On the other hand, task masking refers to employees who look busy, but aren’t truly engaged. They’re attending meetings, responding to emails, and ticking boxes—but their output and contribution are minimal. They’re simply going through the motions.
This form of disengagement is especially problematic in a country like South Africa, where many organisations are under pressure to deliver results with limited resources. When employees are task masking, you might think they’re productive, but in reality, they’re doing just enough to avoid being noticed. This lack of real productivity can cost your business dearly over time.
The Real Cost of Inaction
The real danger of disengagement isn’t just the immediate drop in productivity or the lower morale; it’s the long-term costs associated with disengagement. Disengaged employees are more likely to leave their jobs, resulting in high turnover rates. Recruitment, training, and onboarding new employees all come at a price—and when you factor in the loss of institutional knowledge, the cost becomes even more significant.
Take SABMiller, one of South Africa’s biggest success stories. Before being acquired by AB InBev, SABMiller made it a priority to invest in employee engagement through initiatives like employee share schemes and leadership development programmes. They realised that in order to keep employees loyal and motivated, they had to focus on fostering an engaged workforce. As a result, they saw higher retention rates, improved productivity, and greater innovation.
Contrast this with other companies that haven’t invested in engagement. They experience high turnover, the costs of constantly hiring new employees, and a lack of continuity that ultimately impacts customer satisfaction and innovation.
The Way Forward: Tackling Disengagement Head-On
So, how do HR leaders in South Africa tackle disengagement? The answer lies in authentic engagement strategies that focus on purpose, flexibility, and growth.
- Align Purpose with Company Goals: Employees are more engaged when they believe their work matters. Companies like Discovery have built strong employee engagement by aligning their organisational mission with individual employee goals. Their focus on wellness and innovation resonates with employees, giving them a sense of purpose.

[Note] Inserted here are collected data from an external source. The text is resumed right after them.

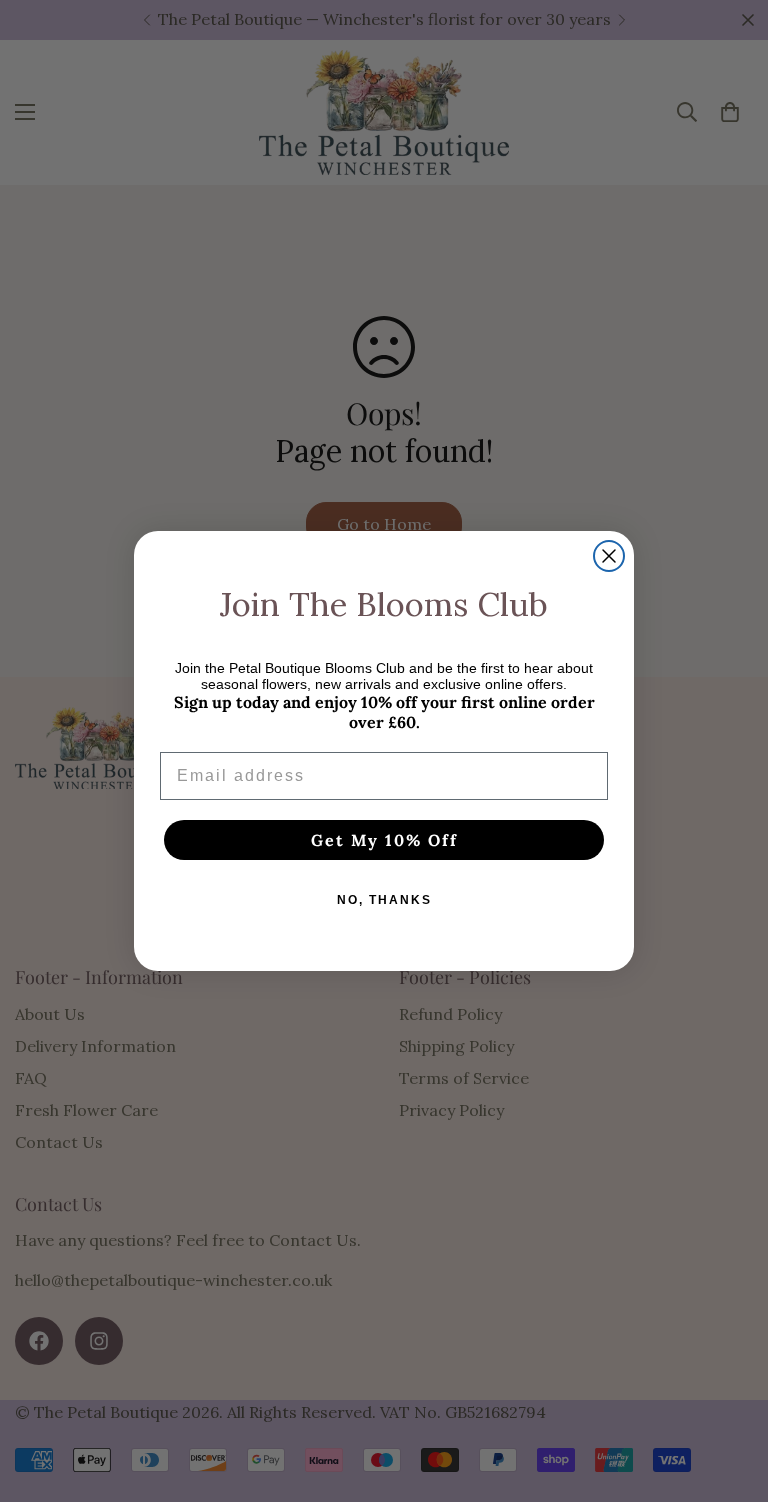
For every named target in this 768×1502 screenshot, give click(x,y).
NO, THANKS (384, 900)
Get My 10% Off (384, 840)
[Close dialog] (609, 556)
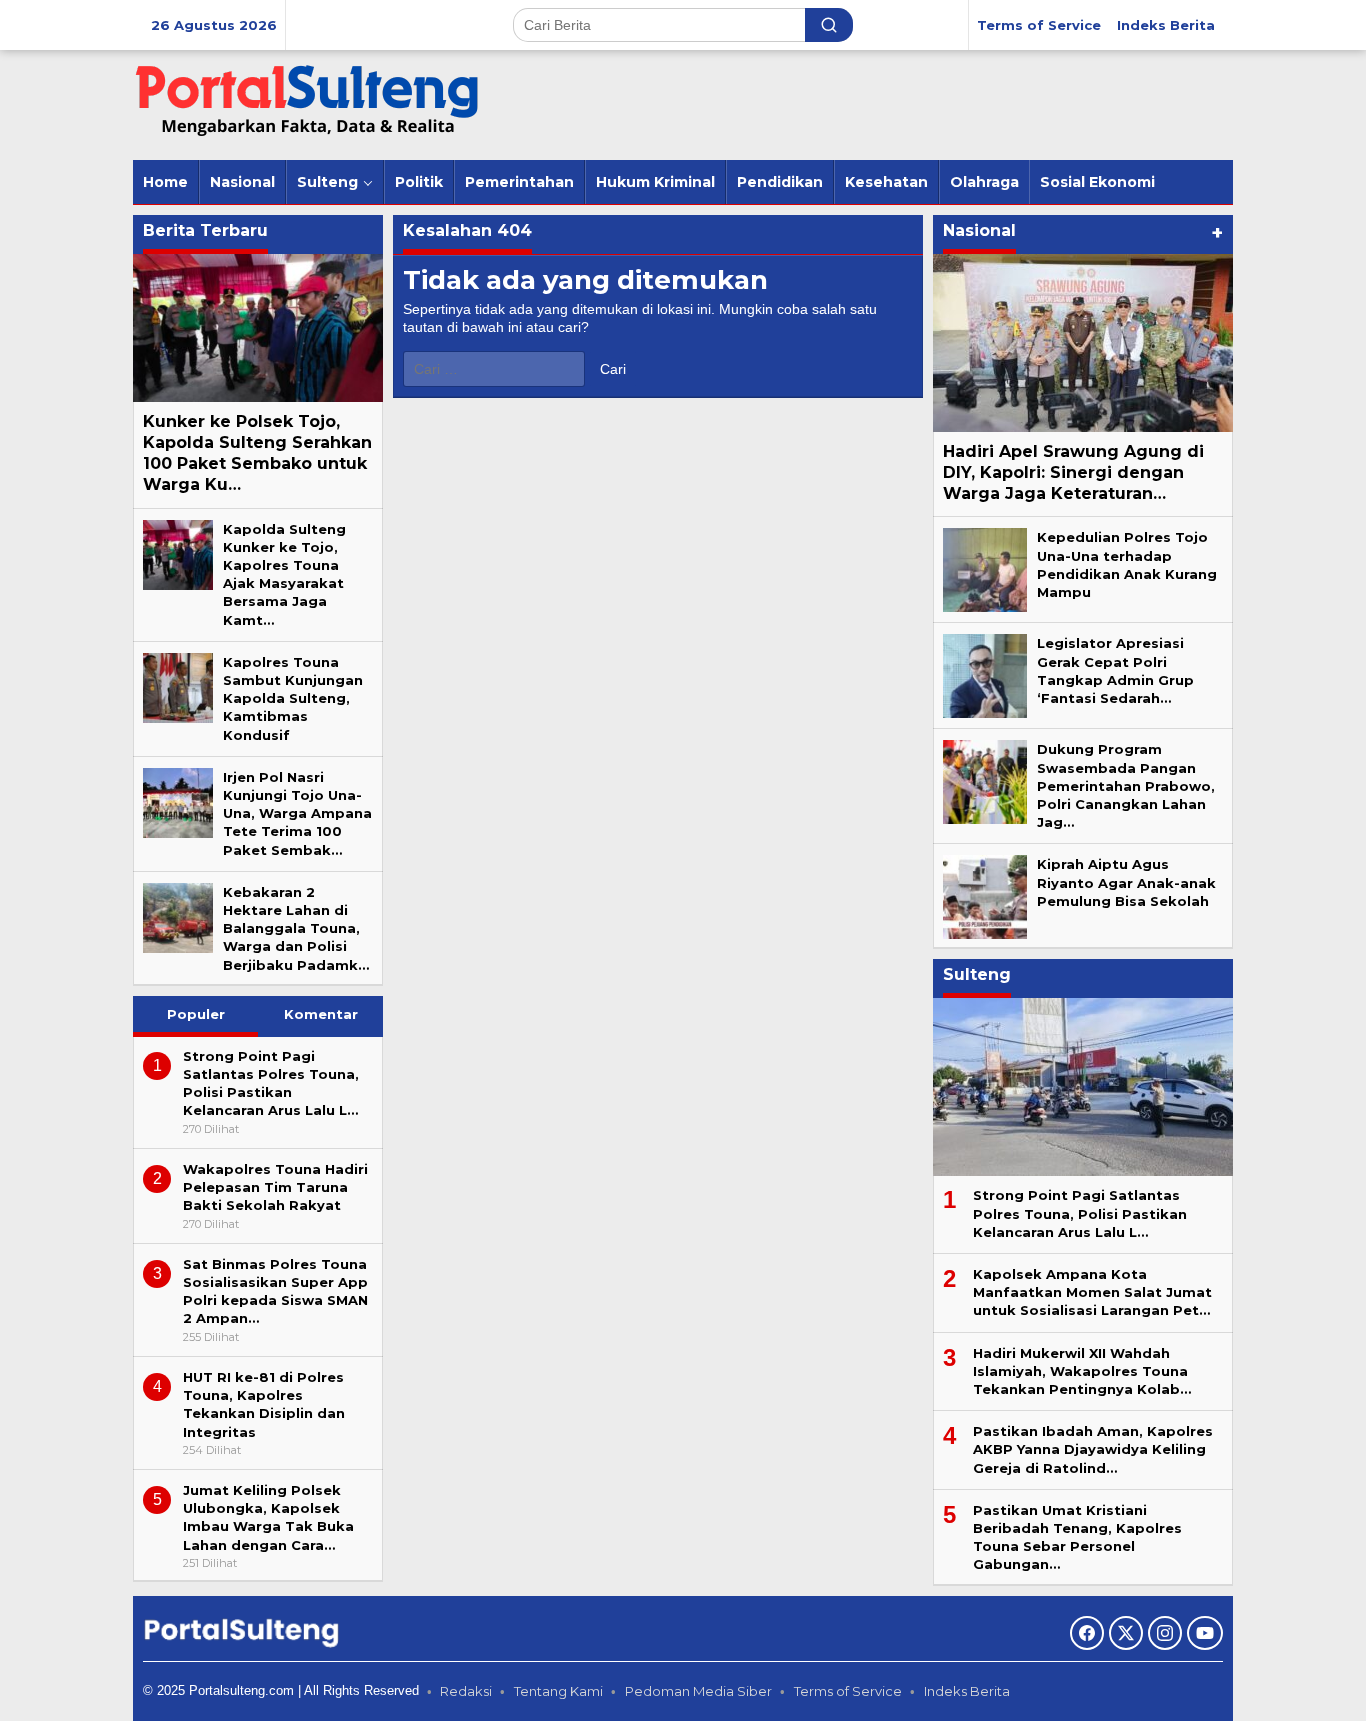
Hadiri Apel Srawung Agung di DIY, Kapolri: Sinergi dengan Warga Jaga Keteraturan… (1073, 472)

- Offer Flexibility and Career Development: South African employees value career growth and flexibility. Investing in training programmes, mentorship, and clear career progression pathways will help employees feel valued and motivated. Vodacom offers its employees flexible work options and career development opportunities, which has helped the company retain top talent.
- Foster Open Communication: Create a culture where employees feel comfortable sharing their ideas and feedback. Nedbank is a great example of this, as they prioritise transparency and employee voice in decision-making, leading to higher engagement levels and greater loyalty.
- Recognise and Reward Contributions: Recognition doesn’t always have to be financial. A simple thank you, an employee of the month award, or even public acknowledgment of hard work can make a huge difference. Companies like Woolworths have built a culture of appreciation, making employees feel valued and engaged.
Conclusion: The Cost of Disengagement is Real, But So is the Opportunity
In South Africa, disengagement is a problem we can no longer afford to ignore. The cost of disengagement isn’t just financial; it’s emotional, cultural, and reputational. But the opportunity to turn things around is in our hands.
By investing in authentic employee engagement strategies, we can create a more motivated, productive, and loyal workforce that will help drive our businesses to new heights in 2025 and beyond. If we tackle disengagement now, we can prevent it from becoming the silent assassin of our company’s success.
So, HR leaders, the time to act is now. Make 2025 the year you finally take control of employee engagement.